An incisional hernia may develop after abdominal surgery. The intestine protrudes through an incision or weak tissue around it.

Hernia surgery is performed in one of two ways:

Open surgery: in which an 8 to 10 cm incision is made in the groin or hernia area. This incision is made inside the skin and subcutaneous fat so that the surgeon can reach the surface of the lesion. This procedure is usually performed under local anesthesia and hypnotics, but spinal anesthesia or general anesthesia may be used.

Laparoscopic surgery: In this procedure, a laparoscope (small telescope) attached to a special camera is inserted into the body through a cannula (hollow tube) and allows the surgeon to view the hernia and surrounding tissues on a monitor. Slowly Other tubes are inserted into the body so that the surgeon can perform the surgery.
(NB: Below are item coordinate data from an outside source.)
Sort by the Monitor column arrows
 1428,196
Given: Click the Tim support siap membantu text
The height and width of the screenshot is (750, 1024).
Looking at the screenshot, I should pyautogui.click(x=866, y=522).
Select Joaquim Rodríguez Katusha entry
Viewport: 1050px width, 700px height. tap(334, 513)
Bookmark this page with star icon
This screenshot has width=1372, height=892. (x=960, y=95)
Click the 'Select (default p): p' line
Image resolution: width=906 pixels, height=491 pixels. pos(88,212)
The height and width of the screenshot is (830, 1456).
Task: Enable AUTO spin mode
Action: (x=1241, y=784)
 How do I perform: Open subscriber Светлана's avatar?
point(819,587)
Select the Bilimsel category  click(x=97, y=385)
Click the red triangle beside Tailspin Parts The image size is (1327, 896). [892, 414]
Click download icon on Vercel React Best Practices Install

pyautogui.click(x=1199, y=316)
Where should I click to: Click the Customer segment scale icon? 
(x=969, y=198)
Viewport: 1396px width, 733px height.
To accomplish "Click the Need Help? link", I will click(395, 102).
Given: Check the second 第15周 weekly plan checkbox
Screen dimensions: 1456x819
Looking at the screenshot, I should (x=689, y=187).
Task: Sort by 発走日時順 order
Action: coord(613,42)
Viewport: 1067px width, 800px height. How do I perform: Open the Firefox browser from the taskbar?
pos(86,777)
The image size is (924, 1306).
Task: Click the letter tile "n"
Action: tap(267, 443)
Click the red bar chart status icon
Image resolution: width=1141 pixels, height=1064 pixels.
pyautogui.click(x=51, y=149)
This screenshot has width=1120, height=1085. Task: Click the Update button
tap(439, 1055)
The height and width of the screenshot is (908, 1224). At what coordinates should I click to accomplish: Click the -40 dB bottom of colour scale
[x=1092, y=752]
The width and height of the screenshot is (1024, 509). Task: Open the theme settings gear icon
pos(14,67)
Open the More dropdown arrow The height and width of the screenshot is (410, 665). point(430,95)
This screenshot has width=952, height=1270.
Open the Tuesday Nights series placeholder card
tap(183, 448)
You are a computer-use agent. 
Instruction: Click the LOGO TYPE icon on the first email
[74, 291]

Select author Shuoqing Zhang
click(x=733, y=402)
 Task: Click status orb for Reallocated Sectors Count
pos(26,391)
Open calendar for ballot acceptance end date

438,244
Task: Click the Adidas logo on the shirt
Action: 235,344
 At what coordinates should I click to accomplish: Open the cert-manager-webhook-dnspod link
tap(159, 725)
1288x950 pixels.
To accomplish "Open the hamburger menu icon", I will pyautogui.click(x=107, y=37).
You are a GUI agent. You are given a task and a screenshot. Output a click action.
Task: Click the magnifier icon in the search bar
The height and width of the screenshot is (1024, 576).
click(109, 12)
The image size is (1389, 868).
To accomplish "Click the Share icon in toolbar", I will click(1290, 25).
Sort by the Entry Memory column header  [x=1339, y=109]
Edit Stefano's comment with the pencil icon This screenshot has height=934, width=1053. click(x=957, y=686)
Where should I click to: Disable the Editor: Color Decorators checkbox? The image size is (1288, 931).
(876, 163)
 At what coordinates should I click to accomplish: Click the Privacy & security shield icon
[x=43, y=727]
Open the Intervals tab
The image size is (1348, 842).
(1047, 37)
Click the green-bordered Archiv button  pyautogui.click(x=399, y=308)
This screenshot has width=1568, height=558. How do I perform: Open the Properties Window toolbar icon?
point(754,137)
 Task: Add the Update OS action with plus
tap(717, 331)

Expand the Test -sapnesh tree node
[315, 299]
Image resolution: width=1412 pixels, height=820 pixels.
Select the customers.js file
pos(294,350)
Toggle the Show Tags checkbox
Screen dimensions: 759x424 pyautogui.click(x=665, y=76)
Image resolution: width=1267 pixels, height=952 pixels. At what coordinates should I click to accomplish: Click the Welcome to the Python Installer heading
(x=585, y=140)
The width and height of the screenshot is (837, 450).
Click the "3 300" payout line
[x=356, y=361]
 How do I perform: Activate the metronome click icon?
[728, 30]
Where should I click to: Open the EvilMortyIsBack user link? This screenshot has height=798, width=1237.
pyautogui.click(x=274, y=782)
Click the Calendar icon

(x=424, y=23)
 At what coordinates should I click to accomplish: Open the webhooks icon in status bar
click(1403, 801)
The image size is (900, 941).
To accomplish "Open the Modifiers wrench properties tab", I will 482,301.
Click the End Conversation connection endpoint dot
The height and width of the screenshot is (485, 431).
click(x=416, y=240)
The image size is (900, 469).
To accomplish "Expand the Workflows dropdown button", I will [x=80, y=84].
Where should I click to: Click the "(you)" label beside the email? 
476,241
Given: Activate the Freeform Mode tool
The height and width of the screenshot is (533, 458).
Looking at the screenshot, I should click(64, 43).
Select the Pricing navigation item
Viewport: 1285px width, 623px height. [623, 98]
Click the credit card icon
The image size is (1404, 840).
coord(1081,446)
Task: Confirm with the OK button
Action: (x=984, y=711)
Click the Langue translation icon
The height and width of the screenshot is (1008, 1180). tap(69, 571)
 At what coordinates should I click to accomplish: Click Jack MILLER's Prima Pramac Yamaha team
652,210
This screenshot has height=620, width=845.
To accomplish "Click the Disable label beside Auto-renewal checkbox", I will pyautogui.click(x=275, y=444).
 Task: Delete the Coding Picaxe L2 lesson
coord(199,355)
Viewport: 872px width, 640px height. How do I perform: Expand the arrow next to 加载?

Usually 3 or 4 holes of one centimeter are required.

The hernia is repaired from the back of the abdominal wall. This type of surgery is usually performed under general anesthesia and spinal or local anesthesia is rarely used.

What are the benefits of laparoscopic hernia surgery?

In each laparoscopic case, the rate of complications, surgical scar, and duration of postoperative pain are lower and return to work and daily activities is faster; But the recurrence rate does not differ between the two groups. Based on this finding, it is recommended that this method be used in the treatment of inguinal hernias.

Laparoscopic procedures are impractical for a small number of patients. Factors that increase the likelihood of choosing or converting surgery from laparoscopic to open surgery may include: obesity, a history of previous abdominal surgery, leaving a dense tissue scar, inability to see organs in the body with a laparoscope Or bleeding during surgery.

Deciding whether open surgery should be performed is a decision that the surgeon makes before or during surgery.